(Stored entries)
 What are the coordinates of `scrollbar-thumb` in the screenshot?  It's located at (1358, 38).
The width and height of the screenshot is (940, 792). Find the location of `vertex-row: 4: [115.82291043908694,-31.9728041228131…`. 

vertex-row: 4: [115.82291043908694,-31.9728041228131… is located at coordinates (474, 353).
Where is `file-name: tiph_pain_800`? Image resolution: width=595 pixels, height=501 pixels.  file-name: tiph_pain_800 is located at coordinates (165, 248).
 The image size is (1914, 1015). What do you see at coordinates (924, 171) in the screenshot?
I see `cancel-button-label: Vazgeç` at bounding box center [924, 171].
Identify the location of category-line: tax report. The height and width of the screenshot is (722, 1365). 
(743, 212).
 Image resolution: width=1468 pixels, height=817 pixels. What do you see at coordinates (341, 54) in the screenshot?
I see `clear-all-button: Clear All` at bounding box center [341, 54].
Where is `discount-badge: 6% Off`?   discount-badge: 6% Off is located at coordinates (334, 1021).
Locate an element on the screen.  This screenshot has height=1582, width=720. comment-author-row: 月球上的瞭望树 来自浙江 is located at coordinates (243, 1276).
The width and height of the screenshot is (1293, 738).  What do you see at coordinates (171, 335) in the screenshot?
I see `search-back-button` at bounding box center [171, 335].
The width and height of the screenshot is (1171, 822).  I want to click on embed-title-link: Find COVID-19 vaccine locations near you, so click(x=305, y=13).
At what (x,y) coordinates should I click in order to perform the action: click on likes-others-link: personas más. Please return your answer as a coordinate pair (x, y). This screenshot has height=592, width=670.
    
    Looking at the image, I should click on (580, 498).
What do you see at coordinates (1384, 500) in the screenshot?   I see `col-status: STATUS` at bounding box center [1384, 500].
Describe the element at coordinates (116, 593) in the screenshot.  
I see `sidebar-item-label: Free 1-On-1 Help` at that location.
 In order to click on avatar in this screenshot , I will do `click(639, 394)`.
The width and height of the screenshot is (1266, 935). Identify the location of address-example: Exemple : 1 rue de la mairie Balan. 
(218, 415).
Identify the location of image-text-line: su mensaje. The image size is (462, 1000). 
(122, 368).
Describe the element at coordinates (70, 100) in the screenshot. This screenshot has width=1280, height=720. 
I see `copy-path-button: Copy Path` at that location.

--- How to complete this task ---
Copy out all of the material above word for word, line by line, with nothing changed.

--- Response area ---
 What are the coordinates of `scrollbar-thumb` in the screenshot?  It's located at (1358, 38).
The width and height of the screenshot is (940, 792). Find the location of `vertex-row: 4: [115.82291043908694,-31.9728041228131…`. 

vertex-row: 4: [115.82291043908694,-31.9728041228131… is located at coordinates (474, 353).
Where is `file-name: tiph_pain_800`? Image resolution: width=595 pixels, height=501 pixels.  file-name: tiph_pain_800 is located at coordinates (165, 248).
 The image size is (1914, 1015). What do you see at coordinates (924, 171) in the screenshot?
I see `cancel-button-label: Vazgeç` at bounding box center [924, 171].
Identify the location of category-line: tax report. The height and width of the screenshot is (722, 1365). 
(743, 212).
 Image resolution: width=1468 pixels, height=817 pixels. What do you see at coordinates (341, 54) in the screenshot?
I see `clear-all-button: Clear All` at bounding box center [341, 54].
Where is `discount-badge: 6% Off`?   discount-badge: 6% Off is located at coordinates (334, 1021).
Locate an element on the screen.  This screenshot has height=1582, width=720. comment-author-row: 月球上的瞭望树 来自浙江 is located at coordinates (243, 1276).
The width and height of the screenshot is (1293, 738).  What do you see at coordinates (171, 335) in the screenshot?
I see `search-back-button` at bounding box center [171, 335].
The width and height of the screenshot is (1171, 822).  I want to click on embed-title-link: Find COVID-19 vaccine locations near you, so click(x=305, y=13).
At what (x,y) coordinates should I click in order to perform the action: click on likes-others-link: personas más. Please return your answer as a coordinate pair (x, y). This screenshot has height=592, width=670.
    
    Looking at the image, I should click on (580, 498).
What do you see at coordinates (1384, 500) in the screenshot?   I see `col-status: STATUS` at bounding box center [1384, 500].
Describe the element at coordinates (116, 593) in the screenshot.  
I see `sidebar-item-label: Free 1-On-1 Help` at that location.
 In order to click on avatar in this screenshot , I will do `click(639, 394)`.
The width and height of the screenshot is (1266, 935). Identify the location of address-example: Exemple : 1 rue de la mairie Balan. 
(218, 415).
Identify the location of image-text-line: su mensaje. The image size is (462, 1000). 
(122, 368).
Describe the element at coordinates (70, 100) in the screenshot. This screenshot has width=1280, height=720. 
I see `copy-path-button: Copy Path` at that location.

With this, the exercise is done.